SELALU disampaikan bahwa tak ada yang tak diuji dalam kehidupan ini. Dunia adalah ladang ujian. Tak salah apa yang diperintahkan seorang kiai di saat detik akhir kehidupannya agar semua keluarga dan santrinya mengadakan pesta tasyakkur jika kematian telah menjemputnya.
Semua kaget dengan perintah itu dan bertanya-tanya. Sebelum mulut mereka menganga melafalkan kalimat tanya, sang kiai berkata: “Itu karena dunia ini adalah ujian. Kematian bermakna bahwa ujian telah usai. Tak bahagiakah aku dengan selesainya ujian?”

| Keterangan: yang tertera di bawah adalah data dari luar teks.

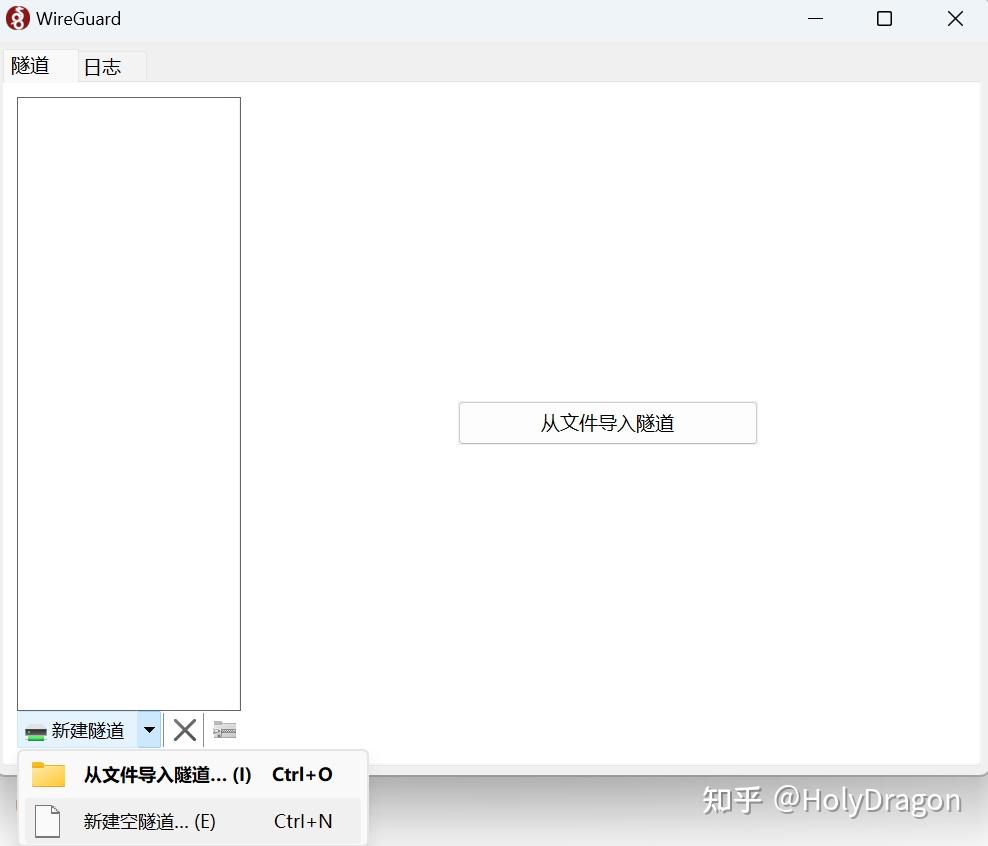Click the export tunnels zip icon

click(x=224, y=730)
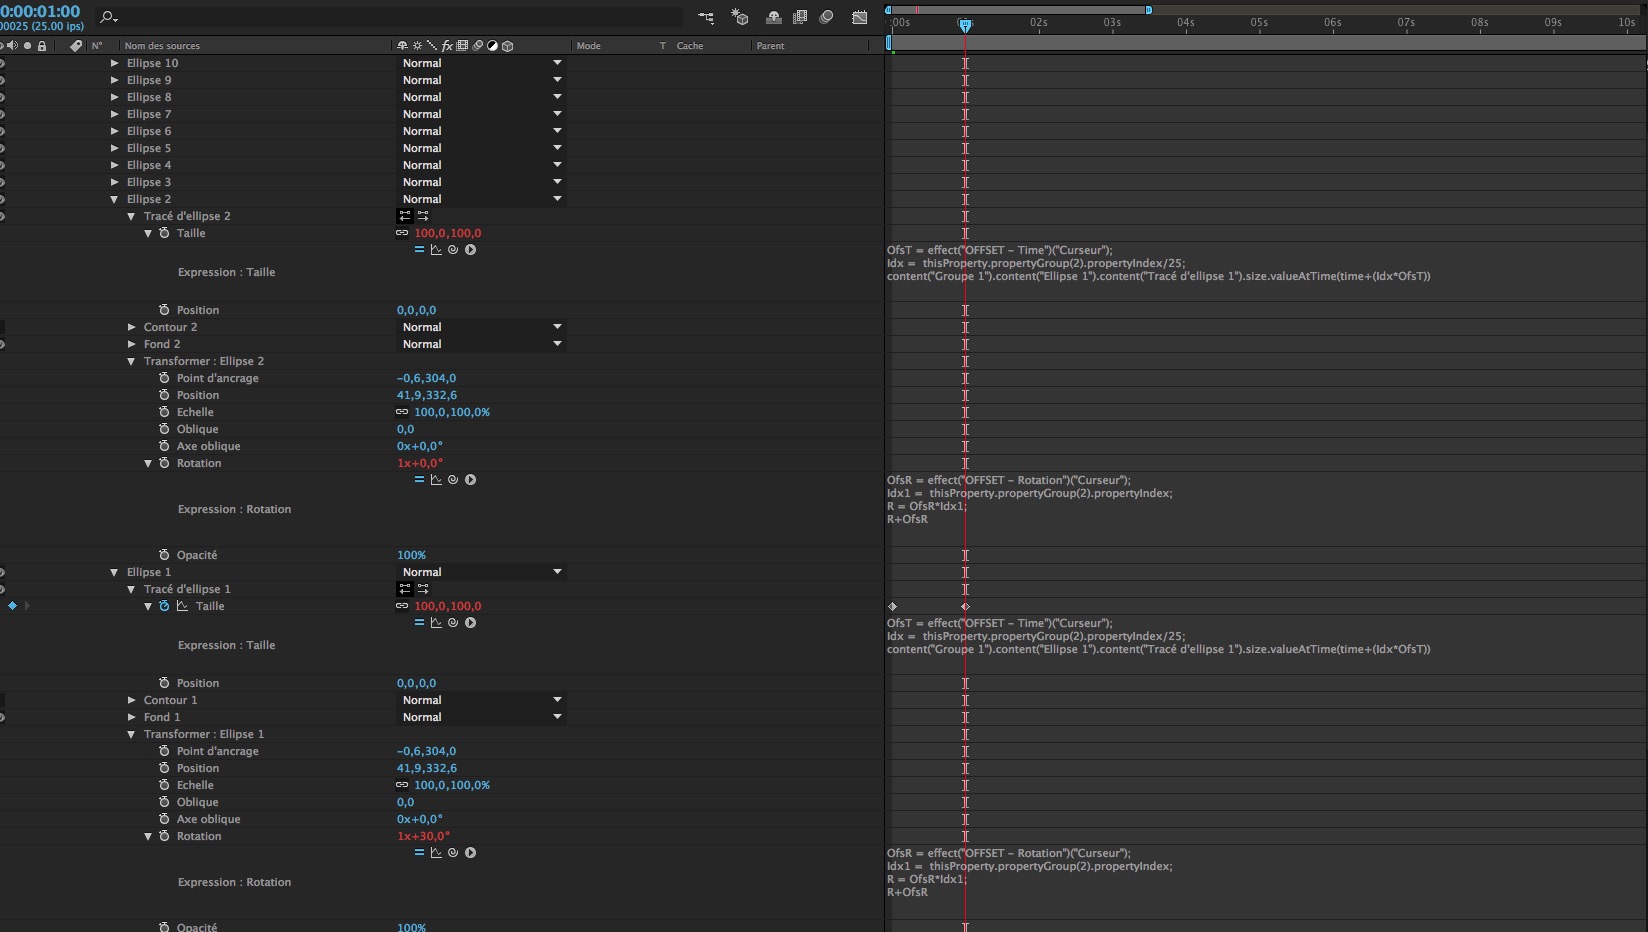Disable the expression on Ellipse 2 Rotation
The width and height of the screenshot is (1648, 932).
pos(419,480)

Mungkin saja ujian hidup terasa sangat berat. Mungkin saja mata menangis, saraf melemah, otot mengendor dan nafas tersengal karena musibah itu. Saat seperti itu perlulah diingat pernyataan Allah bahwa musibah itu sesungguhnya tak pernah diciptakan melebihi kemampuan orang yang ditimpanya. Itu dengan sebuah catatan, yakni jika yang ditimpa musibah itu memaksimalkan potensi dan kesempatan untuk kembali kepada Allah.
Tidak ada yang sulit dan berat jika semuanya dikembalikan dan dipasrahkan kepada Allah. Ingat saja pada ayat berikut ini: “Begitulah, Tuhanmu berkata: Itu bagiku adalah mudah.”

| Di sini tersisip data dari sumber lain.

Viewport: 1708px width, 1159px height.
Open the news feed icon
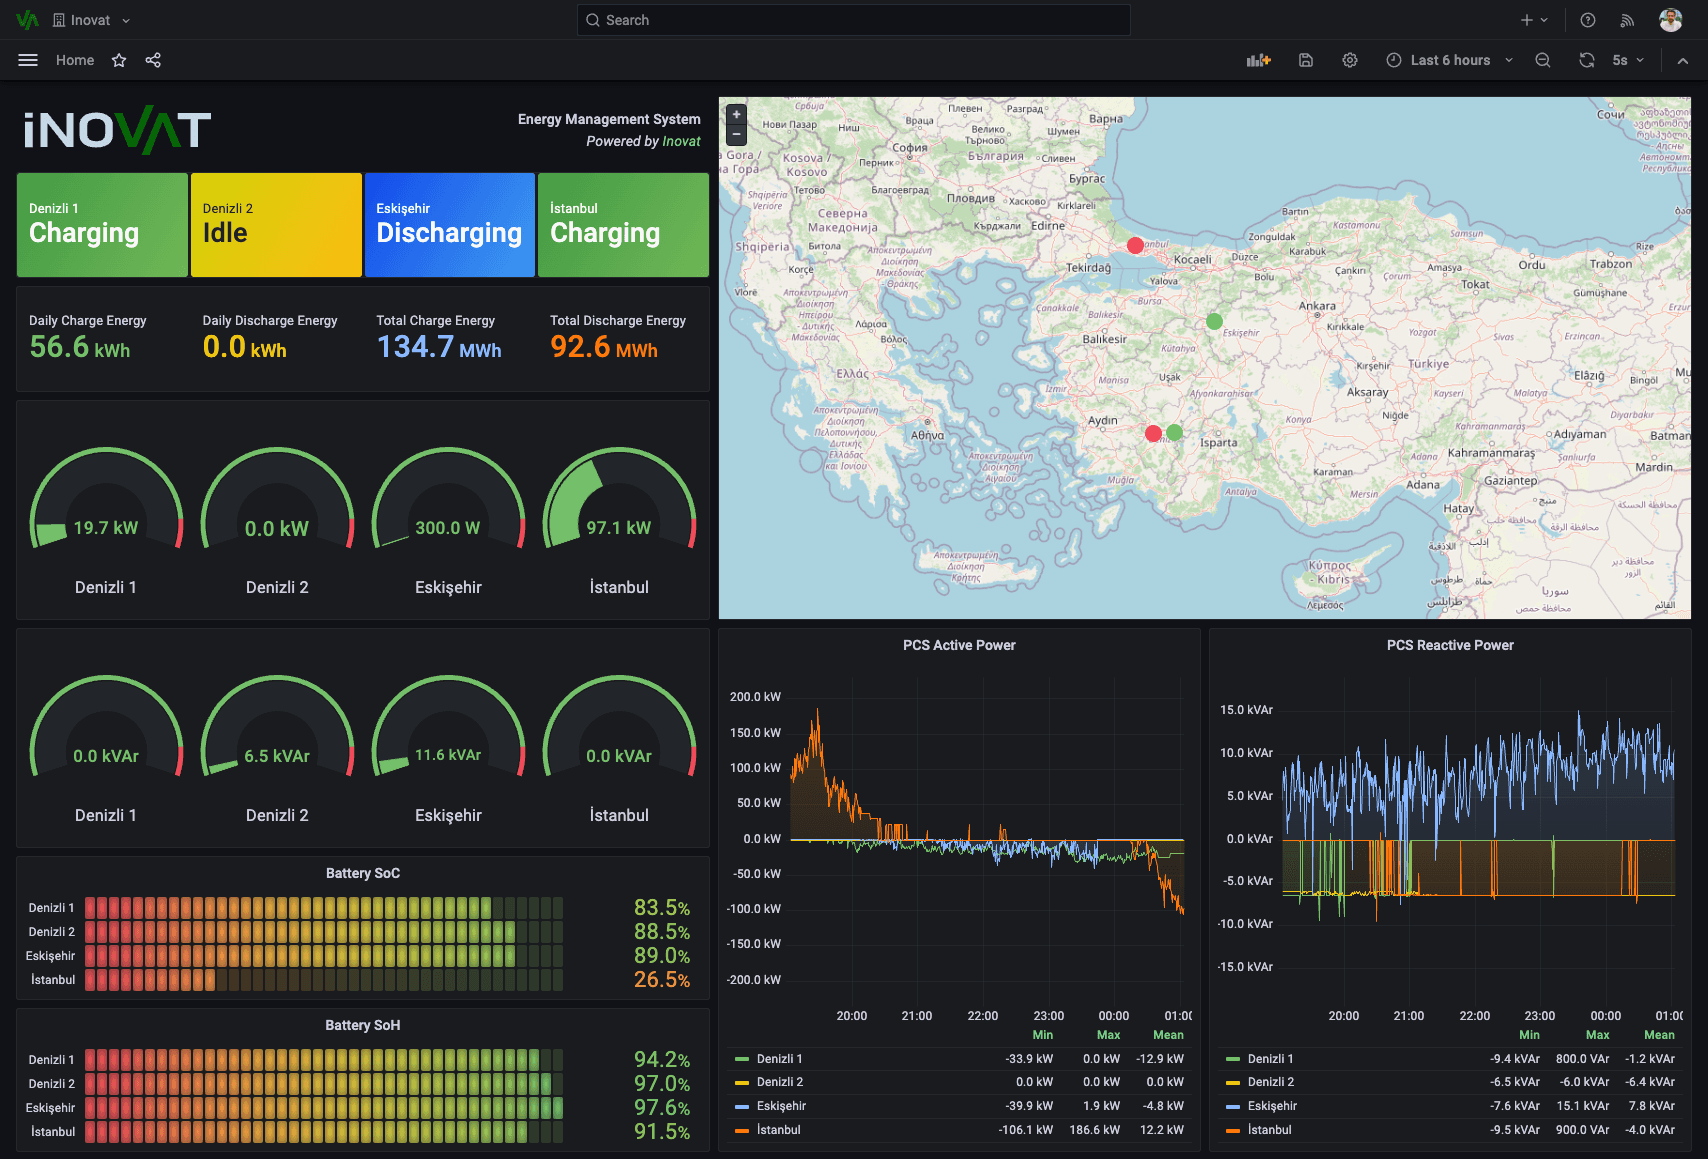(1627, 20)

Sungguh tak ada yang mustahil jika Allah mau. Demikian pula tak ada yang mungkin terwujud jika Allah tak mau. Allah adalah sumber segalanya, prima causa kata orang kampus.
Coba baca ayat itu dengan suara agak keras, renungi maknanya dan berkatalah: “DenganMu aku bisa, denganMu aku menjadi tenang, denganMu semuanya menjadi mudah.” Lalu tersenyumlah. Jangan pelihara masalah dan jangan ditangisi. Masalah itu agak manja. Tersenyumlah atas ujian atau musibah, maka ujian dan musibah itu akan mengecil, lalu pergi dan bergantikan bahagia. Demikian kata ulama yang kitabnya saya baca. Salam, AIM.